On the other hand, Jang has been accused before of growing too personally ambitious. And he's been punished for it, disappearing from public life between 2004 and 2006. According to Cheong Seong Chang, a senior fellow at Seoul's Sejong Institute and an adviser to South Korea's Joint Chiefs of Staff, Jang was publicly identified in 2003 by high-profile defector Hwang Jang Yop as North Korea's next leader if Kim Jong Il were to die -- a statement that led to Jang's exile. According to Park Hyeong Jung, a researcher at the Korea Institute for National Unification, however, Jang's exile occurred instead shortly after he threw an opulent wedding for the son of a friend. Too many people attended.

Jang wasn't heard from again until January 2006. And that's when his comeback began. Reemerging with a minor position, Jang in 2007 received a familiar job with an emphasis on internal security. In 2008, Jang assisted an ailing Kim with parts of day-to-day leadership. Last year he joined the National Defense Commission, and this year he became its vice chairman. Jang could play a key role in diplomacy, analysts say, with Kim Jong Eun handling domestic issues. (Jang, according to several experts, has a favorable relationship with China, North Korea's chief ally and means of economic survival.)
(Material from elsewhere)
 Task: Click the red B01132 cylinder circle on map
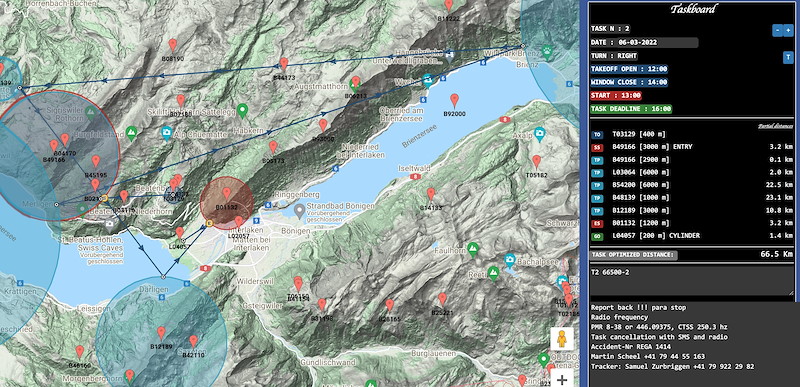coord(227,203)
"By North Korean standards, Jang is an unusual person," Cheong said. "About his personality, people say he's bossy. And because of that he attracts many people around him. For others, that is something to be punished severely; you cannot have your own power. But because he is Kim Jong Il's brother-in-law, he has been redeemed."

'Score-settling' ahead

Jang now finds himself in a complex position, experts say. He is more powerful than ever, but his power is limited -- fenced in by other elites in the party and military. Though one Jang rival, Ri Je Gang, died in a suspicious car crash just days before Jang's job promotion, Kim Jong Il is still counting on those like Kim Jong Gak (general of the Korean People's Army), O Kuk Ryol (another National Defense Commission vice chairman) and Kim Yong Chun (minister of the People's Armed Forces) as counterweights. Kim's thinking is that the elites of Pyongyang's old-guard generation can keep an eye on one another while Kim Jong Eun grows into the job. Kim's hope is, those elites share power rather than fight for it.

"I see this as once the old man is gone, you have a bunch of people who are tough people with their own agendas," said Marcus Noland, deputy director at the Peterson Institute for International Economics. "It's not like this happens two weeks after Kim Jong Il dies, but the trajectory they're on is one with score-settling, probably lots of it violent -- a lot of unexplained car accidents. And the young guy may not survive it."

Special correspondent Yoonjung Seo contributed to this report.